[Stored data]
Content starts

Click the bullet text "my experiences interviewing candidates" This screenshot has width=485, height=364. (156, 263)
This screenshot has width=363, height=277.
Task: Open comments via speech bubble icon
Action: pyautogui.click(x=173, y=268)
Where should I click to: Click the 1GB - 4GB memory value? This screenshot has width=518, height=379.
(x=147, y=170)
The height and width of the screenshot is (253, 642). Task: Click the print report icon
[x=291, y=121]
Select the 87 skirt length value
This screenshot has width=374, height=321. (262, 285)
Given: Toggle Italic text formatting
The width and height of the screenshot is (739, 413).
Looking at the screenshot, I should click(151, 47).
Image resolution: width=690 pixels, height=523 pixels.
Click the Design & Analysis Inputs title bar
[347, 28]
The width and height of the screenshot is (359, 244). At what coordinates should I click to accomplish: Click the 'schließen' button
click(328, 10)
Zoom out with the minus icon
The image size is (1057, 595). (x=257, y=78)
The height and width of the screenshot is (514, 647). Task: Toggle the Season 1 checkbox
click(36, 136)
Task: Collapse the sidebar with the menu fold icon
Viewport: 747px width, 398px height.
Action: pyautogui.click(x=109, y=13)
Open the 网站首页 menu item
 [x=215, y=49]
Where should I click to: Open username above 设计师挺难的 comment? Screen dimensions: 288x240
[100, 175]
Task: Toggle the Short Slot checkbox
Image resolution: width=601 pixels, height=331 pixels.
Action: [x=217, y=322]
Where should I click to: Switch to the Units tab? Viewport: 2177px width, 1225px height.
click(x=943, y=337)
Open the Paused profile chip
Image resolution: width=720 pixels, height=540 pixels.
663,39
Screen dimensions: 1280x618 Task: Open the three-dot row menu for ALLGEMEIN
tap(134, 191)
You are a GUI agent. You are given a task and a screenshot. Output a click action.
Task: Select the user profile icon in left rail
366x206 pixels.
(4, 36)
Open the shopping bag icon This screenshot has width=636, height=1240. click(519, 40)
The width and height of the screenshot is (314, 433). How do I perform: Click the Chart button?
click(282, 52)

Content ends

### [DIRECTIONS FOR THIS TASK]
Transcribe only the trailing portion of the entries above: the line that contains "Image resolution: width=601" and each line after it.

### [REPLY]
Image resolution: width=601 pixels, height=331 pixels.
Action: [x=217, y=322]
Where should I click to: Switch to the Units tab? Viewport: 2177px width, 1225px height.
click(x=943, y=337)
Open the Paused profile chip
Image resolution: width=720 pixels, height=540 pixels.
663,39
Screen dimensions: 1280x618 Task: Open the three-dot row menu for ALLGEMEIN
tap(134, 191)
You are a GUI agent. You are given a task and a screenshot. Output a click action.
Task: Select the user profile icon in left rail
366x206 pixels.
(4, 36)
Open the shopping bag icon This screenshot has width=636, height=1240. click(519, 40)
The width and height of the screenshot is (314, 433). How do I perform: Click the Chart button?
click(282, 52)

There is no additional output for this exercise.